В отличие от Третьего Завета у Мережковского, цель Кузмина, изложенная через образы эзотерической философии, по существу, состоит в прославлении ценностей земного мира: любви, красоты и искусства. Ведь для самого Кузмина, согласно настроению его письма 1897 года к Чичерину, Христос вполне мог быть частью этого мира жизнерадостной простоты. Но когда он трактовал христианство как мощное антиимперское движение или официальное церковное течение, он видел в нем также и всеохватывающую ложную утопическую идею, которую он связал в своем тексте с государственной властью, отвергая идею Третьего Рима[410]
. В «Смерти Нерона» на первый план решительно вышел аполитичный писатель, выступающий против официальных институтов.«Смерть Нерона» никогда не ставили на сцене, но читали в театральных кругах Ленинграда и Москвы в тот период, когда Булгаков начал работу над «Мастером и Маргаритой», и эта пьеса в определенной степени служит мостиком к его роману[411]

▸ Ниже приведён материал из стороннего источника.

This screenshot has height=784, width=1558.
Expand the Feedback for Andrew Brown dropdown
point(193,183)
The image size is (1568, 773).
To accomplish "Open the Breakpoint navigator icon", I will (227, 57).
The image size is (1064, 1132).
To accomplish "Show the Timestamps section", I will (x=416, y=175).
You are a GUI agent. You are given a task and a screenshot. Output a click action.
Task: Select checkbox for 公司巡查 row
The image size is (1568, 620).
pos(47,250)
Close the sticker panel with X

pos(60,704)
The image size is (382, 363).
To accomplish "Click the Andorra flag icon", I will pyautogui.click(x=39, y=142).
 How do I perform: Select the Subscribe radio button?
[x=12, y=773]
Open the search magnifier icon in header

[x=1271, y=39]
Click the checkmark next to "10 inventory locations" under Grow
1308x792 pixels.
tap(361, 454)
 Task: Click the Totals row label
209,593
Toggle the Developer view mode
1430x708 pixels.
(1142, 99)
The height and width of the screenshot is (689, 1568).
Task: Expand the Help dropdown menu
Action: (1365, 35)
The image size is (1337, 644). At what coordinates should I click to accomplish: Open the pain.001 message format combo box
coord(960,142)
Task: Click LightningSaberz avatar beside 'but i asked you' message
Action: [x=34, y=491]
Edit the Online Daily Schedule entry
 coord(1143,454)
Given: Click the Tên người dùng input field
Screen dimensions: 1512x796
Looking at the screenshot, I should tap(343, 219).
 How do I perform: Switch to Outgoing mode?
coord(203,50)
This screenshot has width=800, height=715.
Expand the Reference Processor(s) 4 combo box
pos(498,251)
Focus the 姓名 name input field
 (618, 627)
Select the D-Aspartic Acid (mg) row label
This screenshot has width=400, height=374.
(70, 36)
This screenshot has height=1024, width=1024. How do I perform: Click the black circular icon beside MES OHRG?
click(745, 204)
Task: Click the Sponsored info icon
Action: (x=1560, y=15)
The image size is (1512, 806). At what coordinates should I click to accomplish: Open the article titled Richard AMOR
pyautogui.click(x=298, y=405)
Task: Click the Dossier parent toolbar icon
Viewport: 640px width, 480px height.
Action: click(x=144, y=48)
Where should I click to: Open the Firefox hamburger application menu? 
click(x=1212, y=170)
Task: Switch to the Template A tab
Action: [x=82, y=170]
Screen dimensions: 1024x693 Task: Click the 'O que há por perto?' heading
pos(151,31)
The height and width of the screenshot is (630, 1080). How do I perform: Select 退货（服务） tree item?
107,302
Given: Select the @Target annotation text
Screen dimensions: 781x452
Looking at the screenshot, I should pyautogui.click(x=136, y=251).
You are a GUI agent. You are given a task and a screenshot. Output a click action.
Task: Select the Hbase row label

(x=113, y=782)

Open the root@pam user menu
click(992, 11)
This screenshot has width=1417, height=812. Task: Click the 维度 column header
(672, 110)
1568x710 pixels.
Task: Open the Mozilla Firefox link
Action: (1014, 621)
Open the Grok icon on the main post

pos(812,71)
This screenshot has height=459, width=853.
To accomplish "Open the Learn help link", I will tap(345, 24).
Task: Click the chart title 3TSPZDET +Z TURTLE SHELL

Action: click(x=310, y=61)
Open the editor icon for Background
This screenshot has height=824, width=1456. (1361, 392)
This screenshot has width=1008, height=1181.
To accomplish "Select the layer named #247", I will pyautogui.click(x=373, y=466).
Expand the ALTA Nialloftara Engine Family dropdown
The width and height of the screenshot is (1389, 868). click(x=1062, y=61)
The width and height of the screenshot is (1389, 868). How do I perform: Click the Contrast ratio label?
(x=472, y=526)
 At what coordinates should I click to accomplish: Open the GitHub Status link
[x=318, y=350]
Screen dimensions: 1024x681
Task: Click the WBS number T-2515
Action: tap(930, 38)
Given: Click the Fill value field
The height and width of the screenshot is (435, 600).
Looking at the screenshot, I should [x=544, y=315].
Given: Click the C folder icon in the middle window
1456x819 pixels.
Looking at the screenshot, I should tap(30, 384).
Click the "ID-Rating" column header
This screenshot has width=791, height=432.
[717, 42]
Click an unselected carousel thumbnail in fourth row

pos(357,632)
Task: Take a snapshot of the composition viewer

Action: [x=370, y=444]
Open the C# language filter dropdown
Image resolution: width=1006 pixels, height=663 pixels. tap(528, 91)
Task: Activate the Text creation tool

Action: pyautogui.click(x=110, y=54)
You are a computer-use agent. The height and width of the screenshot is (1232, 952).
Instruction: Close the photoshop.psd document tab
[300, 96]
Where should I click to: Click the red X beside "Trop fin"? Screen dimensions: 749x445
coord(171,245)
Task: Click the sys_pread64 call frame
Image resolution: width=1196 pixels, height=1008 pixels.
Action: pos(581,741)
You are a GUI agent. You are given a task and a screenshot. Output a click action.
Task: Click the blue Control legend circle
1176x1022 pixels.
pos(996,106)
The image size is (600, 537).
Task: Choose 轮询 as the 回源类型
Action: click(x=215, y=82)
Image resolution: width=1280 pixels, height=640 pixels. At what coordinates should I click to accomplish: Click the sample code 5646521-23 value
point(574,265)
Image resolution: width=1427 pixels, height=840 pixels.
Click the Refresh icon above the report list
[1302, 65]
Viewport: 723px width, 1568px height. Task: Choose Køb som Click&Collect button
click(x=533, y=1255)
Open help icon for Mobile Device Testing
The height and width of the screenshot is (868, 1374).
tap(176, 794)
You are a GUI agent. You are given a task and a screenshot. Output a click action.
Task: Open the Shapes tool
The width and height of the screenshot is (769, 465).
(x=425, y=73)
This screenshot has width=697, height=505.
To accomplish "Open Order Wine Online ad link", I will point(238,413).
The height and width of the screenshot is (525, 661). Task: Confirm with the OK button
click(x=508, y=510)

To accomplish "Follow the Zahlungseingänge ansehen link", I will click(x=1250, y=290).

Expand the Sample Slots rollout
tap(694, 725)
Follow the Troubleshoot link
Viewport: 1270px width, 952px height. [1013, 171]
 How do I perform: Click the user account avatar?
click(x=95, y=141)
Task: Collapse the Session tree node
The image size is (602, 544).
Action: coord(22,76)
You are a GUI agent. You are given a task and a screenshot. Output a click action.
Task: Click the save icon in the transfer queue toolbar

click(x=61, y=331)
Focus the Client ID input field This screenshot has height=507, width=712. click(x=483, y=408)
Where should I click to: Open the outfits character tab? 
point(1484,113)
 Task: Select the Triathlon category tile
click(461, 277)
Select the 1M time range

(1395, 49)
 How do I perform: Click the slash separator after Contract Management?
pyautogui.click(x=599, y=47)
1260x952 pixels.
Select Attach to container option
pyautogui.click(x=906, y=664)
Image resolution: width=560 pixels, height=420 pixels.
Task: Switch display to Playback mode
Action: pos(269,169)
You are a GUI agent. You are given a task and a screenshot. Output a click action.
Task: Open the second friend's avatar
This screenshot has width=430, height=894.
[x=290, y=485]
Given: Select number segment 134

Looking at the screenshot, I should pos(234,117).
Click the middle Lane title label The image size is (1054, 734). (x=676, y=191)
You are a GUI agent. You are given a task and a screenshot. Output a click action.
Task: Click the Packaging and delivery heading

. В произведении Булгакова тоже пересекаются разные хронологические пласты, звучит мотив «благовестия» и встречаются хронологические и тематические опрокидывания ожиданий, что создает перекличку с пьесой Кузмина. К примеру, отмечают то, что Кузмин использует библейские имена Павел, Мария и Петр (отец Марии) в современной части произведения, а также проводит параллели между Иисусом Христом и персонажем, олицетворяющим римскую власть. В отличие от Кузмина, Булгаков не отрекается столь решительно от русского Рима. Однако он, как и Кузмин, но более расплывчато и неоднозначно отображает сложные связи между писателем и диктатором. И Булгаков также включил моменты личного опыта, связанные с советской властью, в основанный на римской истории текст и продемонстрировал непрерывность перехода от Древнего Рима к современной России на новом имперском этапе ее истории.Заключение
Булгаков и другие
Каждый из авторов, которым посвящена эта книга, обращал свое внимание к отношениям между язычниками и христианами в Древнем Риме и применял полученные таким образом уроки к бурному настоящему своего народа. Так, они показали, что для России «оппоненты» могли по сути стать соратниками в сложном процессе создания национальной идентичности. И хотя рождение христианства часто являлось центральной темой, начиная с романа Мережковского «Юлиан Отступник», никто из этих ведущих авторов не посвятил своих «римских» работ революционного периода жизни и окружению Иисуса – без сомнения, ключевой фигуры описываемых ими преобразований периода Древнего Рима и символического прототипа русских революционеров начала XX века, по мнению многих из этих авторов. Помещая в центр внимания Катилину, поднявшего мятеж еще до рождения Христа, или Юлиана, правившего через несколько веков после его распятия, Блок, Мережковский и Брюсов делали явные отсылки к рождению христианства и предрекали приход Христа, но в своих «римских» произведениях решили не описывать его подробно[412]
. В каком-то смысле интерес к фигуре Христа был им несвойственен: Блок заявлял, что «старый мир» умер с приходом Христа и революционные персонажи предшествующего периода были его предтечами, а последующего – преемниками. Но в их произведениях остался пробел.